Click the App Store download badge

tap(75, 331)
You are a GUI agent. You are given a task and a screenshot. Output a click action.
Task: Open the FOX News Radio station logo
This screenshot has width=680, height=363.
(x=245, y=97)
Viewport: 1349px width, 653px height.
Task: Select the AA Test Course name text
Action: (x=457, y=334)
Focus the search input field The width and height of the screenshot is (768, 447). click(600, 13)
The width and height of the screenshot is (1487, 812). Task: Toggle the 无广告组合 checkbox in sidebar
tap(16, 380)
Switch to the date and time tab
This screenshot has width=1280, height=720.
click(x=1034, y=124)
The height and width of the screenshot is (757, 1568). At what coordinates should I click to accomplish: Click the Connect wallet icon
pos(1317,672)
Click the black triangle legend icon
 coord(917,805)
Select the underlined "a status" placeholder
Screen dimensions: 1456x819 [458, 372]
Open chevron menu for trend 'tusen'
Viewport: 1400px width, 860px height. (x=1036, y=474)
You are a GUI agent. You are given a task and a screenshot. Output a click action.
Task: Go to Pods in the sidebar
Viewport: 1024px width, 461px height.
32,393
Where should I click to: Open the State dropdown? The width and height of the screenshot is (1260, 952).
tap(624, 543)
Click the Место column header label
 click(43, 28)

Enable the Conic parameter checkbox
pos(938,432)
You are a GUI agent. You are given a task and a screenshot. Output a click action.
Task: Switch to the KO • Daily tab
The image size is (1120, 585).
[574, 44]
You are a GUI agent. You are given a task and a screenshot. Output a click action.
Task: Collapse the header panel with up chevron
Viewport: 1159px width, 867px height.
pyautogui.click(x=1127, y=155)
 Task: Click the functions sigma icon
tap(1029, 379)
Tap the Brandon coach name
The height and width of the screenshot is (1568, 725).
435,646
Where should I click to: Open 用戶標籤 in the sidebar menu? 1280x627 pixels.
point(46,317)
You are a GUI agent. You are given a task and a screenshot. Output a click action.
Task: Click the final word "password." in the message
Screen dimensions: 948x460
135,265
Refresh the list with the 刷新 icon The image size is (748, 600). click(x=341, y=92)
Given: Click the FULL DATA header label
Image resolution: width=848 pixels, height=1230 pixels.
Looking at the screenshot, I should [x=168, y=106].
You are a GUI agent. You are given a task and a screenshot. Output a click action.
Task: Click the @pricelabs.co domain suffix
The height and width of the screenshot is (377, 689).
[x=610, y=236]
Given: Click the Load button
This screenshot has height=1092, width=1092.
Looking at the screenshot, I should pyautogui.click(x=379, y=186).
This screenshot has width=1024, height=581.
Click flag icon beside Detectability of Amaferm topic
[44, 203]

—————

§ **Your instructions**
Copy every line of the items above, character for character, with nothing added, dropped, or altered.

§ **The response**
Click the App Store download badge

tap(75, 331)
You are a GUI agent. You are given a task and a screenshot. Output a click action.
Task: Open the FOX News Radio station logo
This screenshot has width=680, height=363.
(x=245, y=97)
Viewport: 1349px width, 653px height.
Task: Select the AA Test Course name text
Action: (x=457, y=334)
Focus the search input field The width and height of the screenshot is (768, 447). click(600, 13)
The width and height of the screenshot is (1487, 812). Task: Toggle the 无广告组合 checkbox in sidebar
tap(16, 380)
Switch to the date and time tab
This screenshot has width=1280, height=720.
click(x=1034, y=124)
The height and width of the screenshot is (757, 1568). At what coordinates should I click to accomplish: Click the Connect wallet icon
pos(1317,672)
Click the black triangle legend icon
 coord(917,805)
Select the underlined "a status" placeholder
Screen dimensions: 1456x819 [458, 372]
Open chevron menu for trend 'tusen'
Viewport: 1400px width, 860px height. (x=1036, y=474)
You are a GUI agent. You are given a task and a screenshot. Output a click action.
Task: Go to Pods in the sidebar
Viewport: 1024px width, 461px height.
32,393
Where should I click to: Open the State dropdown? The width and height of the screenshot is (1260, 952).
tap(624, 543)
Click the Место column header label
 click(43, 28)

Enable the Conic parameter checkbox
pos(938,432)
You are a GUI agent. You are given a task and a screenshot. Output a click action.
Task: Switch to the KO • Daily tab
The image size is (1120, 585).
[574, 44]
You are a GUI agent. You are given a task and a screenshot. Output a click action.
Task: Collapse the header panel with up chevron
Viewport: 1159px width, 867px height.
pyautogui.click(x=1127, y=155)
 Task: Click the functions sigma icon
tap(1029, 379)
Tap the Brandon coach name
The height and width of the screenshot is (1568, 725).
435,646
Where should I click to: Open 用戶標籤 in the sidebar menu? 1280x627 pixels.
point(46,317)
You are a GUI agent. You are given a task and a screenshot. Output a click action.
Task: Click the final word "password." in the message
Screen dimensions: 948x460
135,265
Refresh the list with the 刷新 icon The image size is (748, 600). click(x=341, y=92)
Given: Click the FULL DATA header label
Image resolution: width=848 pixels, height=1230 pixels.
Looking at the screenshot, I should [x=168, y=106].
You are a GUI agent. You are given a task and a screenshot. Output a click action.
Task: Click the @pricelabs.co domain suffix
The height and width of the screenshot is (377, 689).
[x=610, y=236]
Given: Click the Load button
This screenshot has height=1092, width=1092.
Looking at the screenshot, I should pyautogui.click(x=379, y=186).
This screenshot has width=1024, height=581.
Click flag icon beside Detectability of Amaferm topic
[44, 203]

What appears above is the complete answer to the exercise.